Ты б, комарик, не падал,
Буууу!
Тебе доктора надо ль?
Буууу!
Докторов мне не надо,
Буууу!
Ни лекарства, ни ваты,
Буууу!
Мне б соху да лопату,
Буууу!
Да и в корчме Репа тоже всегда был первым, только вот сивуху он чересчур любил, и как выпьет, так сейчас в Драку.
Однажды он Дамасию, господскому батраку, проломил голову так, что экономка Юзефова клялась, будто в эту дыру у него всю душу видно. В другой раз, а было это, когда ему сравнялось семнадцать лет, подрался он в корчме с отпускными солдатами. Пан Скорабевский, который был в то время войтом, потащил его в канцелярию, ударил разок-другой просто так, для виду, но скоро смягчился и спрашивает:
- Скажи ты мне, ради бога, как же ты с ними справился? Ведь их было семь человек.
- Ну и что же? - отвечает Репа. - Они в походах ноги-то наломали, такого чуть только ткнешь пальцем, он и валится.
Скорабевский так и замял это дело. В то время Репа пользовался особым его расположением. Бабы даже шептали друг другу на ушко, что Репа приходится ему сыном.
- Оно и видно, - прибавляли они, - у него и амбиция дворянская.
Но это было не так, хотя мать Репы знали все, а отца никто. Сам Репа сначала жил в наемной избе и арендовал три морга, а потом так и остался на них, когда стали раздавать землю. Хозяин он был хороший, так что дела его пошли недурно. Жена у него была такая, какой и с огнем не сыщешь. Одним словом, все шло бы прекрасно, если бы не то, что он любил выпить.
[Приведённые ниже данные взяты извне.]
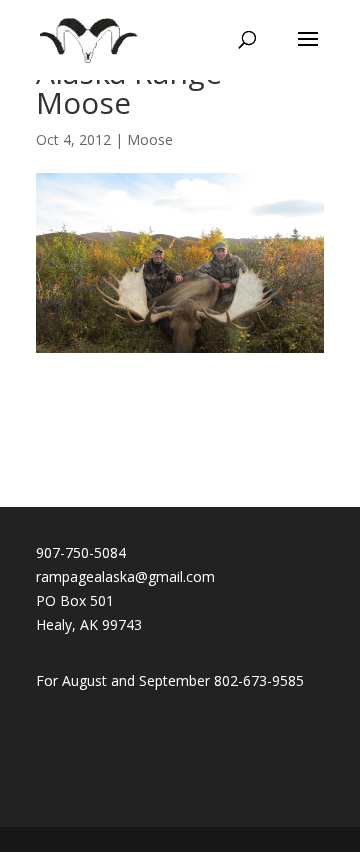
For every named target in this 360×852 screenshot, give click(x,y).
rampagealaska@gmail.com (125, 576)
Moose (150, 139)
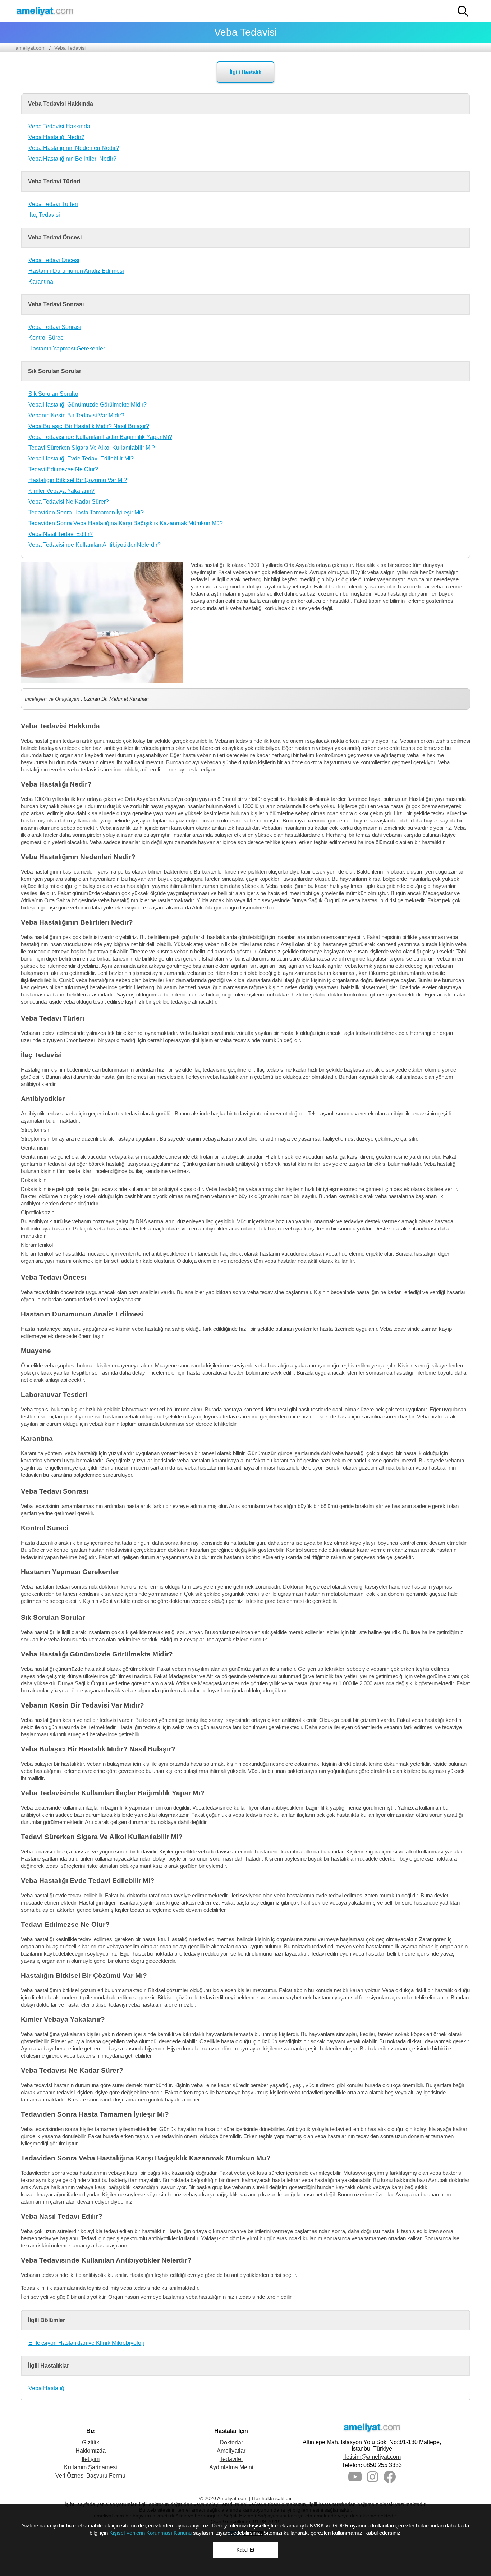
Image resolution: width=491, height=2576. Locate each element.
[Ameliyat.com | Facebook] (389, 2479)
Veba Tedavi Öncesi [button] (55, 237)
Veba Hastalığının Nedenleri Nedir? (73, 148)
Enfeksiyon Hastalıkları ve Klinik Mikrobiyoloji (86, 2343)
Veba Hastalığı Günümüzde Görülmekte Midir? (87, 405)
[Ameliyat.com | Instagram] (372, 2479)
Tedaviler (231, 2459)
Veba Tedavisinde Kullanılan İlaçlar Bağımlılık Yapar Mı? (100, 437)
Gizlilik (90, 2442)
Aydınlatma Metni (231, 2467)
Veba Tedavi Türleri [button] (54, 181)
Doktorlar (231, 2442)
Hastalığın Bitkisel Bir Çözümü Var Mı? (77, 480)
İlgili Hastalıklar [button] (48, 2365)
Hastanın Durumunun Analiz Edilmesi (76, 271)
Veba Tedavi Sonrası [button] (56, 304)
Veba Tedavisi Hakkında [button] (60, 104)
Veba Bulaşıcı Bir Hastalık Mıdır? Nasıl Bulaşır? (88, 426)
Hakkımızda (90, 2451)
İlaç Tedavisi (44, 215)
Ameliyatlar (231, 2451)
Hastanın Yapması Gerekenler (66, 348)
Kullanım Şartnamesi (90, 2467)
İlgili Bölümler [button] (46, 2320)
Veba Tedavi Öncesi (53, 260)
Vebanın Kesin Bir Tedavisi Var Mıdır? (76, 415)
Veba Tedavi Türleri (53, 204)
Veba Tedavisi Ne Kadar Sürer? (68, 502)
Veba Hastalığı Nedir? (56, 137)
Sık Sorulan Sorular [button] (54, 371)
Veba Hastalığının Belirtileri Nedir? (72, 159)
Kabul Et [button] (245, 2550)
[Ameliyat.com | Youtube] (354, 2479)
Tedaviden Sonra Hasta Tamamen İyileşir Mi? (86, 512)
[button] (463, 11)
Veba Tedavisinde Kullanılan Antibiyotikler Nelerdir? (94, 545)
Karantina (40, 282)
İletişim (91, 2459)
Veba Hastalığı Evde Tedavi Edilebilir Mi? (81, 458)
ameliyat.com (30, 48)
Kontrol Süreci (46, 338)
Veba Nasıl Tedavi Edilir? (60, 534)
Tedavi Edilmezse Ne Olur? (63, 469)
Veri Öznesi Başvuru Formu (90, 2475)
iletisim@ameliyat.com (372, 2457)
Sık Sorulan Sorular (53, 394)
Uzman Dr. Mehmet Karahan (116, 699)
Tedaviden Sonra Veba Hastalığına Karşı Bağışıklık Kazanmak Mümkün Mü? (125, 523)
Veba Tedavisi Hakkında (59, 126)
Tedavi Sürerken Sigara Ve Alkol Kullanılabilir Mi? (91, 448)
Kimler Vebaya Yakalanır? (61, 491)
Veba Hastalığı (47, 2388)
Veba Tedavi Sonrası (54, 327)
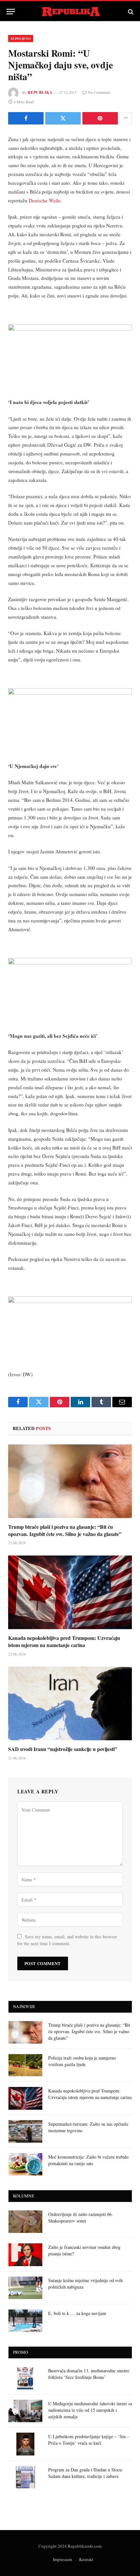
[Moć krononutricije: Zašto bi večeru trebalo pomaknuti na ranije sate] (25, 2164)
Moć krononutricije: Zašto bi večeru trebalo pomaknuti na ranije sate (88, 2160)
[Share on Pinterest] (100, 118)
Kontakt (86, 2559)
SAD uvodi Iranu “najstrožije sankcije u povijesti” (62, 1749)
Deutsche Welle (45, 200)
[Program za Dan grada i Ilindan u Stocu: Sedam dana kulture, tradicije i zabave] (25, 2477)
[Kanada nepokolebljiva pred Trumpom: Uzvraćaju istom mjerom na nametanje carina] (70, 1592)
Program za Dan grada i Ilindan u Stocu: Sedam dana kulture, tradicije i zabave (85, 2473)
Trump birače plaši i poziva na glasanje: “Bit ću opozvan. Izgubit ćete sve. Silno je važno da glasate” (64, 1530)
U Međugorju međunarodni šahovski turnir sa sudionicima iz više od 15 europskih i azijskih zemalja (90, 2410)
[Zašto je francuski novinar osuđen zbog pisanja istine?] (25, 2254)
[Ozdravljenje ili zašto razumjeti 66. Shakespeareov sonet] (25, 2221)
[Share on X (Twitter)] (63, 118)
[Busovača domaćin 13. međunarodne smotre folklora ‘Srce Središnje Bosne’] (25, 2378)
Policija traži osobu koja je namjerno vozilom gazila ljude (82, 2061)
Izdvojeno (21, 38)
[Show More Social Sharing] (125, 118)
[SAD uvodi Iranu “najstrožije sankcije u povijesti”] (70, 1703)
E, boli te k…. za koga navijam (77, 2313)
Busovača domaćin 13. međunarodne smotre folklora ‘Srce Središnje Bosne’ (88, 2373)
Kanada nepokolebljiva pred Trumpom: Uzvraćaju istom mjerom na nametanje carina (64, 1641)
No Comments (99, 92)
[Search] (130, 11)
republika (40, 92)
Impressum (62, 2559)
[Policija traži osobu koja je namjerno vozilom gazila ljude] (25, 2065)
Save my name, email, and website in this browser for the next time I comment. (67, 1939)
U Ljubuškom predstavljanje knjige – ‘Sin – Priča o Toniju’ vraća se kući (88, 2439)
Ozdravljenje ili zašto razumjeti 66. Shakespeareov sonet (80, 2217)
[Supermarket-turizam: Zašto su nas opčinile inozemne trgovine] (25, 2131)
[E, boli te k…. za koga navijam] (25, 2320)
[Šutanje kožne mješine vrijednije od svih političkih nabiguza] (25, 2288)
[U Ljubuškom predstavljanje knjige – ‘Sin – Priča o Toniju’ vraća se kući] (25, 2444)
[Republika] (70, 11)
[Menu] (11, 11)
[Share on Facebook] (26, 118)
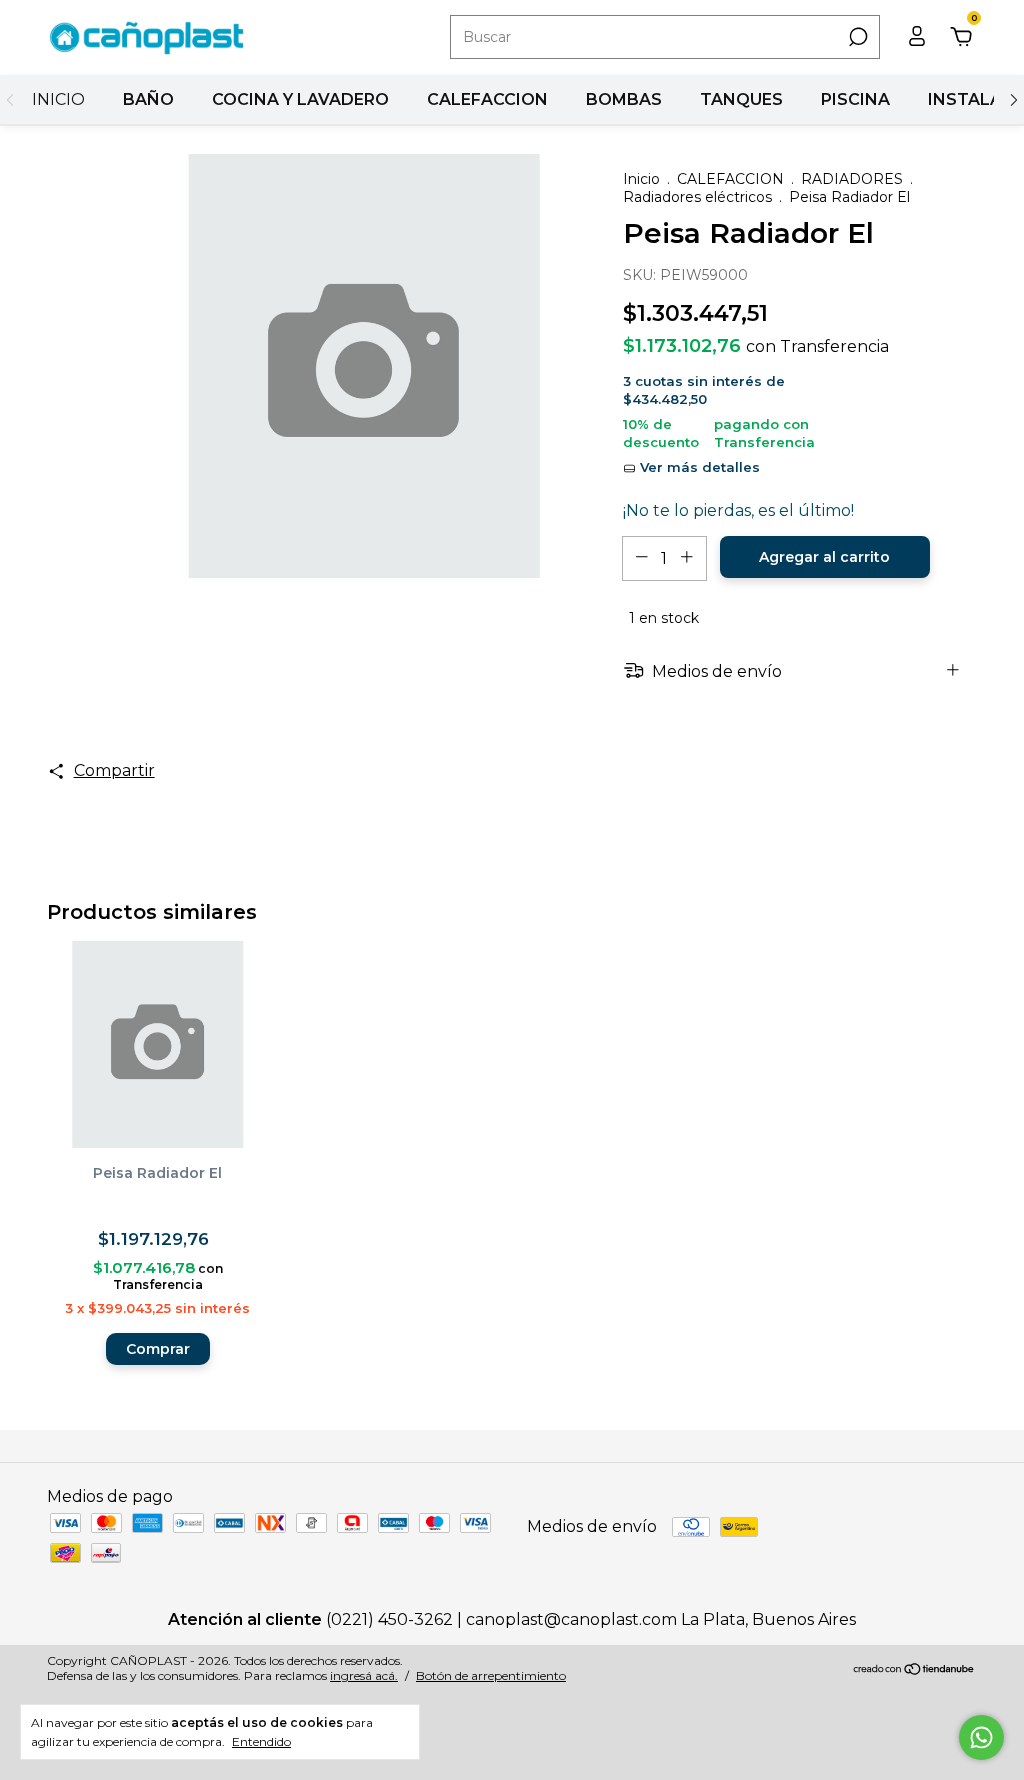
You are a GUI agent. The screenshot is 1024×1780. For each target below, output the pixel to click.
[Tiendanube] (914, 1670)
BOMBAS (624, 99)
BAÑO (148, 99)
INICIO (58, 99)
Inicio (641, 179)
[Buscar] (856, 37)
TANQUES (741, 99)
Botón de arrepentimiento (491, 1675)
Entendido (261, 1741)
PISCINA (855, 99)
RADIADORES (852, 179)
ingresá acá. (364, 1675)
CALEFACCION (487, 99)
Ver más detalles (698, 467)
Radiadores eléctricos (697, 197)
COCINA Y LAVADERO (300, 99)
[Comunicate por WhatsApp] (981, 1737)
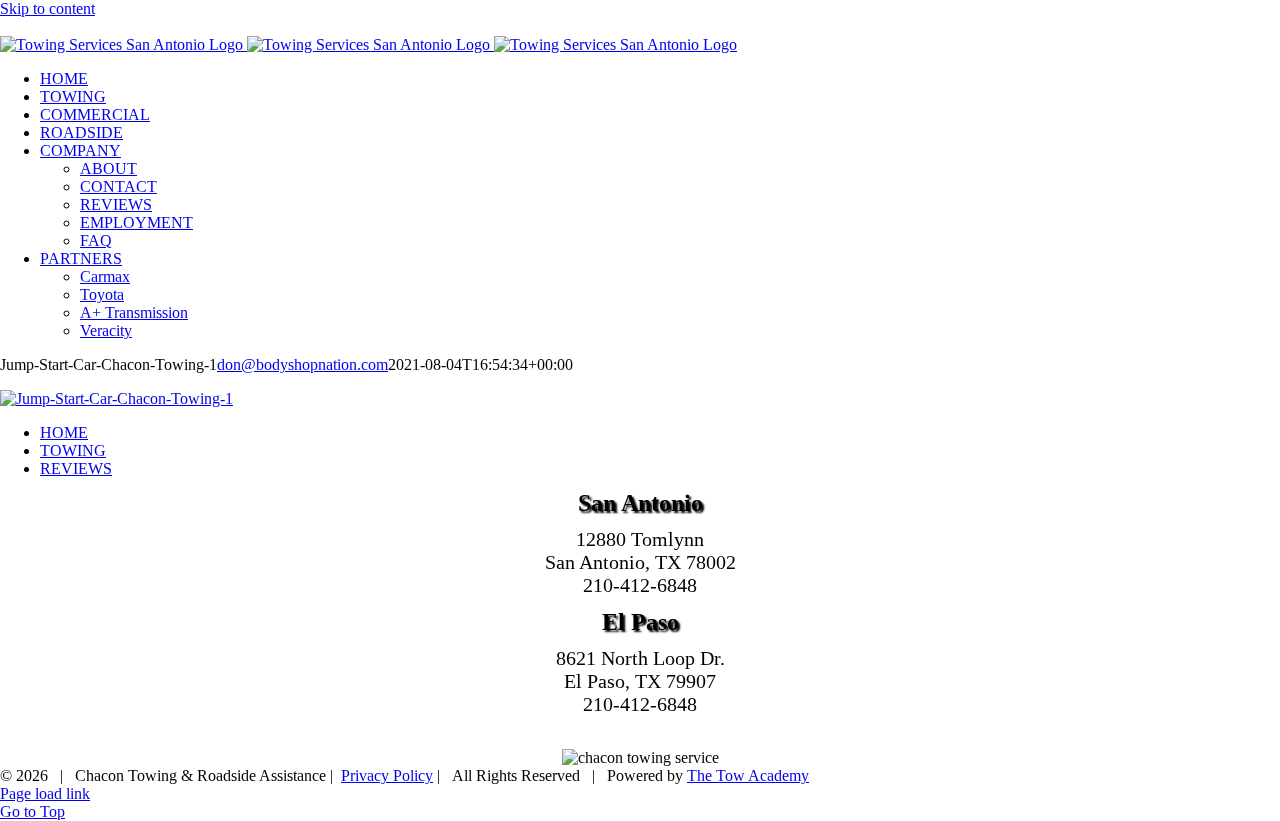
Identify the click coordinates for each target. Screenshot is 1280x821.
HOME (64, 432)
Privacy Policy (387, 775)
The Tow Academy (748, 775)
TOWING (73, 450)
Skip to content (47, 8)
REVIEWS (76, 468)
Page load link (45, 793)
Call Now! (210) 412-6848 (86, 26)
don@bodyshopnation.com (302, 364)
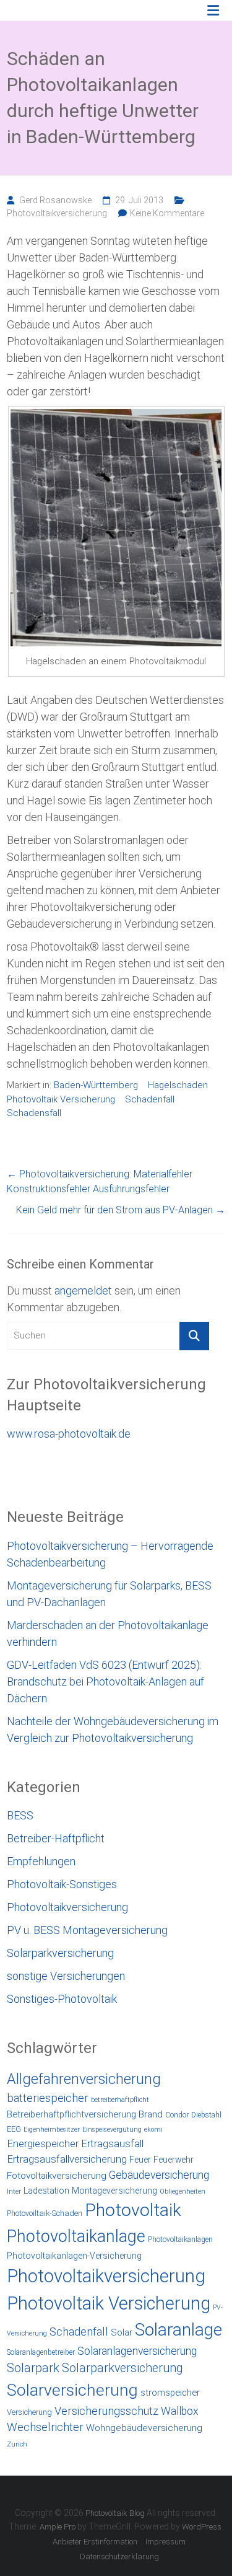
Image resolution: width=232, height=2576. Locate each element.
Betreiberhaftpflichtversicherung (71, 2114)
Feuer (140, 2160)
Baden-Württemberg (96, 1085)
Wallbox (180, 2411)
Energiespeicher (43, 2143)
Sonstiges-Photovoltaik (62, 1998)
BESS (20, 1815)
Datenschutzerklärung (119, 2556)
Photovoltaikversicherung (57, 213)
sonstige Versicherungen (66, 1975)
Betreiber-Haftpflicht (56, 1838)
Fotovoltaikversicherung (56, 2175)
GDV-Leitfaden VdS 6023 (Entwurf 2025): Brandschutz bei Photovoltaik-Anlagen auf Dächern (105, 1681)
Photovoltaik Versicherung (61, 1099)
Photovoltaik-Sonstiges (62, 1884)
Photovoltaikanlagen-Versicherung (74, 2256)
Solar (121, 2332)
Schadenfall (149, 1099)
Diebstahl (206, 2115)
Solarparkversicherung (60, 1952)
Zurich (17, 2444)
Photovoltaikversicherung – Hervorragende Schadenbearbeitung (110, 1554)
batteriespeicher (47, 2098)
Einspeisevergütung (112, 2129)
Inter (14, 2191)
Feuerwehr (173, 2160)
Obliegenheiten (182, 2191)
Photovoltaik (133, 2210)
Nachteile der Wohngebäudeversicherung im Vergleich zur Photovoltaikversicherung (112, 1729)
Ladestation (46, 2191)
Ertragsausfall (112, 2143)
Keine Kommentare (167, 213)
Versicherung (29, 2412)
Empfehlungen (41, 1861)
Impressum (165, 2541)
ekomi (153, 2129)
Но этому горю не поможешь. Всякому, кто пробовал его усовещать, он одно отвечал:
- Не твое дело, на свои пью, а не на чужие.
В деревне он никого не боялся и подчинялся одному только писарю. Бывало, как завидит на дороге: шагают на длинных ногах вздернутый нос и козлиная борода под зеленой шапкой, так еще издали кланяется. Про него писарь тоже кое-что знал. Велели Репе во время беспорядков возить какие-то бумаги, он и возил. Ему-то что? Да и всего-то было ему в ту пору пятнадцать лет, и он еще пас свиней и гусей. А уж потом он сообразил, что за эти бумаги, пожалуй, и ему придется отвечать, и стал побаиваться писаря.
Таков-то был Репа.
Когда он, приехав из лесу, вошел в избу, жена с плачем бросилась к нему и давай причитать:
- Недолго уж на тебя, моего милого, глаза мои будут глядеть, недолго уж мне для тебя стряпать да стирать. Пойдешь ты, горемыка, на край света.
Репа удивился:
- Белены ты объелась, что ли, или тебя что укусило?
- И белены я не объелась, и не укусило меня, а только был здесь писарь и говорил, что никак тебе не миновать солдатчины... Ох! Пойдешь ты, пойдешь на край света!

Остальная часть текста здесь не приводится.